• Required task
Carry on the text about Rav Kook and his love for all creation, starting right after its last sentence.

• Text provided
= = = = = = =

Reb Aryeh Levine ( “A Tzaddik in our Time “ ) writes in his memoirs

“ I recall the early days,from 1905 onward, when it was granted to me by the grace of the blessed Lord to go up to the Holy Land, and I came to Jaffa. There I first went to visit our great master Rav Avraham Yitzchok HaKohen Kook ztl who received me with good cheer, as it was his holy way to receive everyone. We chatted together on Torah themes. After we prayed Mincha Gedolah, he went out, as was his hallowed custom, to stroll a bit in the fields & gather his thoughts: and I went along. On the way I plucked some branch or flower. Our great master was taken aback: and then he told me gently “Believe me: In all my days I have taken care never to pluck a blade of grass or flower needlessly, when it had the ability to grow & blossom. You know the teaching of the Sages (Bereishis Rabbah 10-6) there is not a single blade of grass below ,here on earth, which does not have a heavenly force above telling it “Grow” Every sprout & leaf of grass says something, conveys some meaning. Every stone whispers some inner hidden message in the silence. Every creation utters its song ( in praise of the Creator)

“ The words , spoken from a pure & holy heart, engraved themselves deeply on my heart. From that time on, I began to feel a strong sense of compassion for everything”

From R Kook ztl own writings , we see that he practiced this internal compassion on a very real & powerful level

Here is a small selection of some of his writings on the subject

Great Is My Love For All Created Beings

Great is my love for all created beings, for all creation. Heaven forbid that I should put into my heart even a small splinter of hostility, of hatred toward others. I feel within my entire being my great love for all creatures—in particular for human beings and in more elevated measure for the children of Israel, and a number of degrees of holiness [higher] for those who fear Hashem, who keep the Torah and mitzvah—and that much more for those wise in learning.

I do not desire the denigration of the honor of any human being. I want everyone to rise, everyone to gain honor, be elevated and glorified. I must recognize my inner will, the point of the desire of my soul, so that I may know how to direct my path, ever upward.

I Love All

I love all;
I cannot but love all:
All the nations.
From my very depth, I want the glory of all,
The perfection of all.
My love to Israel burns more greatly
And is deeper,
But this inner desire spreads out in the force of its love
To all.
I have no need at all to force this feeling of love--
It wells directly from the holy depth of Wisdom
Of the Godly soul.


To Love All

How much does [my] heart sigh to love all: all creatures, all beings, all of creation, all the multitude of the things of the Maker of everything, the roots of things, life, power, the rising glory, wisdom, understanding, knowledge, beauty, eternity and beauty, the fundament and the monarchy.

= = = = = = =

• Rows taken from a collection
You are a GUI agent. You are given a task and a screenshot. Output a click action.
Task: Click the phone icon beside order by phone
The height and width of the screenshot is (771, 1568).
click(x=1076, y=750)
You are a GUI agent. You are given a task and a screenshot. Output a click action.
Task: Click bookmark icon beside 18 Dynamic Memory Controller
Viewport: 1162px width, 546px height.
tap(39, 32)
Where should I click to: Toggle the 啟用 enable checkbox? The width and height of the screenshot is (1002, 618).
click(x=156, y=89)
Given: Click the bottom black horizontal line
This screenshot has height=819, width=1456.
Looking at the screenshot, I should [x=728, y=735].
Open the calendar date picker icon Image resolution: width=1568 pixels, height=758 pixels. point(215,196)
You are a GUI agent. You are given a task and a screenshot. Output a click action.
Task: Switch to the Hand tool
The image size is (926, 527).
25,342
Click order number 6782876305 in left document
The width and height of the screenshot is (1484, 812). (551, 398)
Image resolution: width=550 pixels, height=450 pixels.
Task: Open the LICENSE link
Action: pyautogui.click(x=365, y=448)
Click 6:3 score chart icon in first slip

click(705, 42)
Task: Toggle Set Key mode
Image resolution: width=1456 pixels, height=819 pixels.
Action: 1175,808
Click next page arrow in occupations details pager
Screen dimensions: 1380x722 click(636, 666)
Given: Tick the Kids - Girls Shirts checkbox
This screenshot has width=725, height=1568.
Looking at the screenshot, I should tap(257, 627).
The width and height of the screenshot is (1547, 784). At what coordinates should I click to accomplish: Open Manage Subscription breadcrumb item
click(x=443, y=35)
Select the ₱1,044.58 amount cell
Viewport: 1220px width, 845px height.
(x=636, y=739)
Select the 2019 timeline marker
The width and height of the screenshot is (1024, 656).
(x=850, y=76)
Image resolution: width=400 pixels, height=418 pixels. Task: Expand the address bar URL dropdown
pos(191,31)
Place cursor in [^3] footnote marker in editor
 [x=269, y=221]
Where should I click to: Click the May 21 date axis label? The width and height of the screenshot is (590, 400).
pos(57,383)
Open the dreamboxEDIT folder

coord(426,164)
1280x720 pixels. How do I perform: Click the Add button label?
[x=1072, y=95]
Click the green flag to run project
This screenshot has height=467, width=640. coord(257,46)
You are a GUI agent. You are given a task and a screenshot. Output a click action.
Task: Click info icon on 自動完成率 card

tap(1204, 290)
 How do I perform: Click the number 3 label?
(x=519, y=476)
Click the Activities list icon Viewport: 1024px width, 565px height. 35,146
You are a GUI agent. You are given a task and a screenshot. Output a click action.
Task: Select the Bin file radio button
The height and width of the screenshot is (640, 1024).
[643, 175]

= = = = = = =

• Reply to the task
How precious are Your friends, God, and how much does my heart desire to love all souls, and the beauty of the good things and finished things within them.

How pleasant and sweet are the refined spirits of those of uplifted heart, of those profound thinkers, of those with holy yearning, of those who grasp the Torah, mighty in faith, heroes of the spirit, those who create expression and poetry, those who dedicate the holy, those who beautify life and the world, how mighty are these leaders.

How beloved are the pious of the world, [whose] minds [are] filled with the emanation and beauty of holiness. How have I loved all of them together; how strong is my affection for each one of them. How glad am I for their goodness, for their honor, for their tranquility, for the delight and comfort that they find in their lives.

What is greater for me than to take part, aid, work and be active to increase the light of life, to broaden the settings [in which they are set] so that the loveliness and glory will be seen, the divine radiance of the pleasantness of love, of eternal love—which entwines its many branches, rises beyond all being and spreads out over all creation, brings into sharp relief the beloved faces, increases the knowledge, sharpens the feeling, strengthens life, strengthens the refinement and enflames the strength, fills all the breadths of the soul with a supernal might, with the might of God, with the energy of truth and light.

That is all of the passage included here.